== DATA SUPPLIED

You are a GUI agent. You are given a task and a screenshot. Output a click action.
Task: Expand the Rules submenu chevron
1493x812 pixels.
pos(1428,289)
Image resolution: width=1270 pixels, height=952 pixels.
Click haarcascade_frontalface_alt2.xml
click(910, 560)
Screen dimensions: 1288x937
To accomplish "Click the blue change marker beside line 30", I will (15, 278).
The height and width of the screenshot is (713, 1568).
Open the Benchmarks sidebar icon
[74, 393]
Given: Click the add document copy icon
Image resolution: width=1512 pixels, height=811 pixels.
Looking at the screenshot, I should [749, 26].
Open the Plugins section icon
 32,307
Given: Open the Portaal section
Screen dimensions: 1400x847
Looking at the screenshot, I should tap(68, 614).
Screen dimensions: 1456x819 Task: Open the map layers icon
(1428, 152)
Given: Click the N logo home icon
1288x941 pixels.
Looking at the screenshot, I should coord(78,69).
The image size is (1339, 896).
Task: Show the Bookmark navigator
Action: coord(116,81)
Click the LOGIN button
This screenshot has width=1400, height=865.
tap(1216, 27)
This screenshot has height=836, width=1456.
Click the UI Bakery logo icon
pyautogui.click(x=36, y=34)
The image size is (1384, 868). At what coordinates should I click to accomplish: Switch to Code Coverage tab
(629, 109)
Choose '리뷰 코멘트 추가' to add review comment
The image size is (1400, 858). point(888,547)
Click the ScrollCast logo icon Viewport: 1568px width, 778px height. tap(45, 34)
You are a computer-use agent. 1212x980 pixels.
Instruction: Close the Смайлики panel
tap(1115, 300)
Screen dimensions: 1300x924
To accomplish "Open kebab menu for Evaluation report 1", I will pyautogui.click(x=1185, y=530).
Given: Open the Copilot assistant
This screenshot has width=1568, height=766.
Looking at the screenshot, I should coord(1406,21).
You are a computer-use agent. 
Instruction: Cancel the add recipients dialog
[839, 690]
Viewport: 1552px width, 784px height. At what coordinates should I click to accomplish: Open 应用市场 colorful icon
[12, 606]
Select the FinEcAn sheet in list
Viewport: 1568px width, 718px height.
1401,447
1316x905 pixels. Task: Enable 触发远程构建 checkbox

====

== WORK TO COMPLETE ==
The line containing "Screen dimensions: 1300x924" marks where to begin; the last line of the records marks where to stop. Copy both and all between, exactly.

== EXPECTED OUTPUT ==
Screen dimensions: 1300x924
To accomplish "Open kebab menu for Evaluation report 1", I will pyautogui.click(x=1185, y=530).
Given: Open the Copilot assistant
This screenshot has width=1568, height=766.
Looking at the screenshot, I should coord(1406,21).
You are a computer-use agent. 
Instruction: Cancel the add recipients dialog
[839, 690]
Viewport: 1552px width, 784px height. At what coordinates should I click to accomplish: Open 应用市场 colorful icon
[12, 606]
Select the FinEcAn sheet in list
Viewport: 1568px width, 718px height.
1401,447
1316x905 pixels. Task: Enable 触发远程构建 checkbox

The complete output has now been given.